On reprend la marche, les jambes se font lourdes mais il faut continuer. Au fond d’un couloir, une petite salle. Le guide nous dit de nous arrêter. Ici, il faut se détendre, c’est la salle des étoiles. Allongés, on prépare le petit rituel comme il se doit, les étoiles doivent se gorger de lumière, elles sont phosphorescentes. Un Chopin ou un Beethoven feront l’affaire ici. L’idée, oublier le monde qui nous entoure et se prendre à rêver, la lumière s’éteint et offre un splendide spectacles. Cet endroit à l’ambiance singulière est le seul endroit sous terre qui nous transporte dans les étoiles. La marche reprend, les guides s’orientent, la route sera longue jusqu’à notre prochain arrêt ou nous attend un autre groupe. Les couloirs aussi dégagent une ambiance peu commune, les panneaux indiquant les rues marquent l’identité purement parisienne de ce lieu. Pas le temps de passer par la brasserie, anciennes grandes cuves ou l’on produisait de la bière dans les catacombes, le retard prit nous oblige à presser le pas. Le chemin est l’occasion d’échanger encore quelques anecdotes croustillantes. En effet, les catacombes permettent l’accès à bon nombres de lieux stratégiques, comme l’abris de Xavier Niels, patron de free, l’abris anti-atomique du sénat, le bunker datant de la seconde guerre mondiale, l’abris FFI de la même période, un amphi à ASSAS ou encore le 6ème sous sol de la tour Montparnasse. Ceux qui connaissent ces lieux peuvent donc avec un peu d’équipement accéder à peu prêt n’importe ou dans Paris via le réseau du 13 eme, du réseau sud , le réseau du 16eme ou le réseau nord.

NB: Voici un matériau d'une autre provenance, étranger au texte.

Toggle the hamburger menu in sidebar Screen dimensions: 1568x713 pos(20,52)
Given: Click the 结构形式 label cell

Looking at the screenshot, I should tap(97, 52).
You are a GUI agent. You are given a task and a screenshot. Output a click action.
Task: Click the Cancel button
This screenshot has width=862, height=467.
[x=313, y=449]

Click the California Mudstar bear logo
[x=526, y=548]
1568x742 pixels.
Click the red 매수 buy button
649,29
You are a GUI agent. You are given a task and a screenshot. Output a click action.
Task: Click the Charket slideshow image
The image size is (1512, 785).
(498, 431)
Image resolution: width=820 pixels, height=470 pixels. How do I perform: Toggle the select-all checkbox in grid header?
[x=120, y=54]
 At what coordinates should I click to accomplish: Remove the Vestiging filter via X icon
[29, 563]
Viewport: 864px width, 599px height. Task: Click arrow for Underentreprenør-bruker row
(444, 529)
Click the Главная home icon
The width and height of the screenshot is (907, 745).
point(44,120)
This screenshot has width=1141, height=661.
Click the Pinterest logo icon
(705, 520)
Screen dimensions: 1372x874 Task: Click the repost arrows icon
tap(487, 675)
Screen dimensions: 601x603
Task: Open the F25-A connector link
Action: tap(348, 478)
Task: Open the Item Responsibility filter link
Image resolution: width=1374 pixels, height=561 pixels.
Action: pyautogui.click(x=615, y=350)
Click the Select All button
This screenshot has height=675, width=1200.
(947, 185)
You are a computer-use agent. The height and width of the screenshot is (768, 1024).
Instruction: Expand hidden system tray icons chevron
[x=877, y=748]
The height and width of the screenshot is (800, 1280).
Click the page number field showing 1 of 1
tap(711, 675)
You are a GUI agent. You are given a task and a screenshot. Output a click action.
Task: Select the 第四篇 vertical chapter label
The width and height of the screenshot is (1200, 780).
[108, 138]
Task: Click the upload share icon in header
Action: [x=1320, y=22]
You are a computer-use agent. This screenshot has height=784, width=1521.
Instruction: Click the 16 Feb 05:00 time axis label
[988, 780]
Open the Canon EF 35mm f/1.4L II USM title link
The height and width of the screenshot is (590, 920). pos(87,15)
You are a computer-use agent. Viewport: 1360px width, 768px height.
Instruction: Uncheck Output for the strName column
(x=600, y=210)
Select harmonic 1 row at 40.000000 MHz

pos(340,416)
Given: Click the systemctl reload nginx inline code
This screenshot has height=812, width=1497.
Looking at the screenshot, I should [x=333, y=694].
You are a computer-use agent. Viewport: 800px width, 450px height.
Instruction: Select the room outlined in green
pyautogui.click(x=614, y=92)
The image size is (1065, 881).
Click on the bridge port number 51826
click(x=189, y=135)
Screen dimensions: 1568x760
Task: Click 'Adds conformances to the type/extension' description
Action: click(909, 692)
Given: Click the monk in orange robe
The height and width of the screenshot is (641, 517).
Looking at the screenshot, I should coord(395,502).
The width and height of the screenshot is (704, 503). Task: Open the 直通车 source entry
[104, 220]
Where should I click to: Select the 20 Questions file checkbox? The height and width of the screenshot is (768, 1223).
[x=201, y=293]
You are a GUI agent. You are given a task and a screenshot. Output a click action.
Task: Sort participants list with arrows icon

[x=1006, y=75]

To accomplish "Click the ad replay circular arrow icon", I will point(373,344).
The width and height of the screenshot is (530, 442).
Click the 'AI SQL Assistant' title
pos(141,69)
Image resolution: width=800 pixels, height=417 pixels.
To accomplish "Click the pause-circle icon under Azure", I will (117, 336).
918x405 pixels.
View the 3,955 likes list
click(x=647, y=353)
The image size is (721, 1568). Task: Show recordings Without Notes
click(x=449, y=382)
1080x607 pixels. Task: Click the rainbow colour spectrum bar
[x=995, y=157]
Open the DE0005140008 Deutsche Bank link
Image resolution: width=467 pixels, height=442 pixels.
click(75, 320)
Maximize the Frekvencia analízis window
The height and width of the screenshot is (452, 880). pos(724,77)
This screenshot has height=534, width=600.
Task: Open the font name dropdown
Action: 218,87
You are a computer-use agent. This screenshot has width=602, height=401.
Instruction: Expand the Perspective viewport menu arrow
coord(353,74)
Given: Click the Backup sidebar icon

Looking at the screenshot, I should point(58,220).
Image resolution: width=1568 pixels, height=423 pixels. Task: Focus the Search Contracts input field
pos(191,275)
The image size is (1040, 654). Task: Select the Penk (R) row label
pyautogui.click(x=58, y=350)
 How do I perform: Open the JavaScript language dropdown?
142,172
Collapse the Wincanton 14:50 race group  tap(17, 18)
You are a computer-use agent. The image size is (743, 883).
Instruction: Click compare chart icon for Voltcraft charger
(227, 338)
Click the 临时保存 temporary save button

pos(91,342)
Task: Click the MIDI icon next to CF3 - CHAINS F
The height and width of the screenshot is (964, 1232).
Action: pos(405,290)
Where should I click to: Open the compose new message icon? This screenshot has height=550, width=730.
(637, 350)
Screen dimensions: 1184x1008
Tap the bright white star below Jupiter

Ce qui revient le plus souvent quand on parle des catacombes, c’est évidement la présence de crânes et d’os. Cette légende est véridique, que ce soit dans les catacombes officielles où non officielles. Dans les catacombes non officielles, on appelle cette zone l’ossuaire. L’explication de la présence de ces os est simple. Au XVIII eme siècle, la commune de Paris décide le transfert de 6 millions de dépouilles pour des raisons de salubrités publiques. Une fois entrés dans l’ossuaire, c’est un véritable par-terre d’os qui s’offre à nous. Impressionnant, morbide, le fait de penser que nous avons affaire à des os humains nous donne une sensation de malaise palpable. Il faut un léger temps d’adaptation. Mais le lieu est connu et prisé. En effet, bon nombre de novices sont emmenés ici car, pour beaucoup, l’intérêt des catacombes réside dans une sorte de voyeurisme morbide dépourvue de toute information sur le contexte historique. A l’entrée de l’ossuaire, une bouche nous rappelle qu’on est bien à 30 mètres sous terre, dans le royaume des morts. Il faut savoir que les catacombes se détachent par fois en 3 étages différents dont la cartographie n’est pas encore tout à fait établie pour les parties les plus profondes.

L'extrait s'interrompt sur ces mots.